**GIVEN PROBLEM:**
Please turn the lines of the listing between the line holding "Image resolution: width=800 pixels, height=800" and the line holding "Looking at the screenshot, I should click(x=705, y=205).", inclusive, into a Markdown table with the columns Row and Line, leaving out any blank lines.

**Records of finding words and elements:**
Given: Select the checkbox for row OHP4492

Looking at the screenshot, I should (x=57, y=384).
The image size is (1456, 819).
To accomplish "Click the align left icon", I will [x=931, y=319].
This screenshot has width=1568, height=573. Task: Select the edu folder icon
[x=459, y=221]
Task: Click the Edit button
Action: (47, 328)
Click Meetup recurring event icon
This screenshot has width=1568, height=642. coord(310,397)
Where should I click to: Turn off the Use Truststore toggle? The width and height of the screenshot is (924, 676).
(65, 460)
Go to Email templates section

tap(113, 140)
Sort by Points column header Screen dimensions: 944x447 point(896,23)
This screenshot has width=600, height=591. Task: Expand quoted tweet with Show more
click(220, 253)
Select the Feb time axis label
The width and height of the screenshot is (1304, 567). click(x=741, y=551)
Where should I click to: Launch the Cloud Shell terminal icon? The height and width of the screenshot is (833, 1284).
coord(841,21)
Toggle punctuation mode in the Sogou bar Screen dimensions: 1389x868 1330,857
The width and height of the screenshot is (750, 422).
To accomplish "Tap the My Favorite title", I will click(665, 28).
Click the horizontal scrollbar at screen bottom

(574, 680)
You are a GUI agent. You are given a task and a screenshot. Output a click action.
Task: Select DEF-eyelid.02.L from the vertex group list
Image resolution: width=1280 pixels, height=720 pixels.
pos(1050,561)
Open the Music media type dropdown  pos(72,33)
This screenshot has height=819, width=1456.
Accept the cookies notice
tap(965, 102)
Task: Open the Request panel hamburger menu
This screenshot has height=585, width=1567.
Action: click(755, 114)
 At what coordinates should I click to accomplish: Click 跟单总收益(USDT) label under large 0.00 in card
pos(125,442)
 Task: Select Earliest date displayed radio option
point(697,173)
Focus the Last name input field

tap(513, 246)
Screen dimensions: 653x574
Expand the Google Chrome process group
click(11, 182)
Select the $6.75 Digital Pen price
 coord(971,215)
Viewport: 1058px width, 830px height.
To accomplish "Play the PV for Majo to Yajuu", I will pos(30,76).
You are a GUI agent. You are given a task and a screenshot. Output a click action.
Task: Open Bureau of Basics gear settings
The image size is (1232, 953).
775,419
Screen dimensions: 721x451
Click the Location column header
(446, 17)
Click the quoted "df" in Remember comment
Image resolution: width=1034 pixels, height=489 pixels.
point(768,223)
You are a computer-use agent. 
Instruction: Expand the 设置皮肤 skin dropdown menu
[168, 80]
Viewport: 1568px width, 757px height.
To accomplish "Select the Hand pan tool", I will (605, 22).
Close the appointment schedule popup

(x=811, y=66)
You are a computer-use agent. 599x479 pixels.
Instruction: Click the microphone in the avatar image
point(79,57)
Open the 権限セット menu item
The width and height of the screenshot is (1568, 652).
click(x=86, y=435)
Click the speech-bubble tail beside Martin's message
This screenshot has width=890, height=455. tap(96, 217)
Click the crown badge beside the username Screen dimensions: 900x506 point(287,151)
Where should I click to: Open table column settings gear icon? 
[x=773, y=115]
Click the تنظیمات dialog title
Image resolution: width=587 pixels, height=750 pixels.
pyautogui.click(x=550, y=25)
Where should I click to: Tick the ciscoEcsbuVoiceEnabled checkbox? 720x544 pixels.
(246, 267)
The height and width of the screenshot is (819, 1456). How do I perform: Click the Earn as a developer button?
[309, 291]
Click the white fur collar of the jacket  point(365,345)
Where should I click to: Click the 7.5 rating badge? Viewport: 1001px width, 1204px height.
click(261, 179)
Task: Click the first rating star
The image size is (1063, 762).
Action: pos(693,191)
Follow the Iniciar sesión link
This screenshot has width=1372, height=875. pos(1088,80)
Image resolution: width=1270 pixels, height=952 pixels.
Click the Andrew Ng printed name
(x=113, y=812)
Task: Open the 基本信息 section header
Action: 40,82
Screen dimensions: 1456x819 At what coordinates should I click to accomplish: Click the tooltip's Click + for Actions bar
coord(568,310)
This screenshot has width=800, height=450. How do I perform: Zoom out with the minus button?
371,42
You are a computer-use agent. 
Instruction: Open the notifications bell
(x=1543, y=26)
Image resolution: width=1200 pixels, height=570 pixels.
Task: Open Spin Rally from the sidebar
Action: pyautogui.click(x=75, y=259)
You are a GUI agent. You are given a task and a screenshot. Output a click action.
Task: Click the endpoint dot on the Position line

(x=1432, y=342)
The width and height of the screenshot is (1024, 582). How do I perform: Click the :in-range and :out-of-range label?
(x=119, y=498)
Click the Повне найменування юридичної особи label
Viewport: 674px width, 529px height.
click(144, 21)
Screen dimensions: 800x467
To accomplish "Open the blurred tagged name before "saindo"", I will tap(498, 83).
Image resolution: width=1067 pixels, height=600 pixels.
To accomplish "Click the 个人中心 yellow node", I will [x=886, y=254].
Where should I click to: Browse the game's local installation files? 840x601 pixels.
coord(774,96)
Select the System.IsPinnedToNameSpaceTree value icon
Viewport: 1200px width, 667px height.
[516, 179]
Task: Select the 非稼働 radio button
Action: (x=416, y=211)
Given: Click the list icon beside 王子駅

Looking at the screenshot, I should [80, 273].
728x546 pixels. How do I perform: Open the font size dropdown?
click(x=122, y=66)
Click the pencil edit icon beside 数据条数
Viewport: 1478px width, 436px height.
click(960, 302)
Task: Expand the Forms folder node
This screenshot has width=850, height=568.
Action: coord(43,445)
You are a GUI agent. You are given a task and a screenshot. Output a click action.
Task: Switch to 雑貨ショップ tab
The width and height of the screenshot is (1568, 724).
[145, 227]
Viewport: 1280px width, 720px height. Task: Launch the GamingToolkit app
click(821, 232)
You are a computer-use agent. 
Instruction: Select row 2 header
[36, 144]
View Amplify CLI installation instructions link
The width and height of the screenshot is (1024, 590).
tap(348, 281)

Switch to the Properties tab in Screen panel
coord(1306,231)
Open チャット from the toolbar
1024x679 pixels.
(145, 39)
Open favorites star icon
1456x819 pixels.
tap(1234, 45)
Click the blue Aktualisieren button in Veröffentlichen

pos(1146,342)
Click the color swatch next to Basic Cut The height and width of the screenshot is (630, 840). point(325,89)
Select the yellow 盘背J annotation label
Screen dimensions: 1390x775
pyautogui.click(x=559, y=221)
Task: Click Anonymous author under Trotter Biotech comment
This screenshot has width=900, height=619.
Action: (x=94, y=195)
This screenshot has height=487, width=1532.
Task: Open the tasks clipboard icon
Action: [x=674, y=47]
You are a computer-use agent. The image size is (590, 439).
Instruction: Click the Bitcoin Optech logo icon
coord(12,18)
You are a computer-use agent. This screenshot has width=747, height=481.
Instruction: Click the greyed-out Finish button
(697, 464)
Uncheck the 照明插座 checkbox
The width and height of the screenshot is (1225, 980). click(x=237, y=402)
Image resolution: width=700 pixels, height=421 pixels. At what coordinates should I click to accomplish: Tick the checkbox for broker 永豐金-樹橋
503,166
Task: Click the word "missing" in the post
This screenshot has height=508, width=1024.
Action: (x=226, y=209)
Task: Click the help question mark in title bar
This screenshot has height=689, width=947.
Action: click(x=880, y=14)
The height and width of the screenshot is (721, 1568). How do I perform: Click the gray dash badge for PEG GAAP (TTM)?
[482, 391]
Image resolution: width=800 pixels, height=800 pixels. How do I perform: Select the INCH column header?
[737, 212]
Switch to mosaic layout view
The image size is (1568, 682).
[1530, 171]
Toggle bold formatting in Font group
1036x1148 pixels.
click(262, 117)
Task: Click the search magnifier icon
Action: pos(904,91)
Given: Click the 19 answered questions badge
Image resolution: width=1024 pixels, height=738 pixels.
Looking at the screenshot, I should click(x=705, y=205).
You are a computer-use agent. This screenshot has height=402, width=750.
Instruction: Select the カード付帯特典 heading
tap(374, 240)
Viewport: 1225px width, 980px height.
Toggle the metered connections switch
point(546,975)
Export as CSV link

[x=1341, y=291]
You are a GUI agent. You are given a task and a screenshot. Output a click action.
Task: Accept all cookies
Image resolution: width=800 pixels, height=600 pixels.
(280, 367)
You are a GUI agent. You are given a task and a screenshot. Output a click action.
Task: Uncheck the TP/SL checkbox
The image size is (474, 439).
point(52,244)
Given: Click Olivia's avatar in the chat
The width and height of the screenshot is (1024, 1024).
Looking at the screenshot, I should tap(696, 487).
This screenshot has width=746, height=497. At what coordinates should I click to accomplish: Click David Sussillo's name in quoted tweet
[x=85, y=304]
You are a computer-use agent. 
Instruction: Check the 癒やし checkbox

**COMPLETE ANSWER:**
| Row | Line |
|---|---|
| 1 | Image resolution: width=800 pixels, height=800 pixels. How do I perform: Select the INCH column header? |
| 2 | [737, 212] |
| 3 | Switch to mosaic layout view |
| 4 | The image size is (1568, 682). |
| 5 | [1530, 171] |
| 6 | Toggle bold formatting in Font group |
| 7 | 1036x1148 pixels. |
| 8 | click(262, 117) |
| 9 | Task: Click the search magnifier icon |
| 10 | Action: pos(904,91) |
| 11 | Given: Click the 19 answered questions badge |
| 12 | Image resolution: width=1024 pixels, height=738 pixels. |
| 13 | Looking at the screenshot, I should click(x=705, y=205). |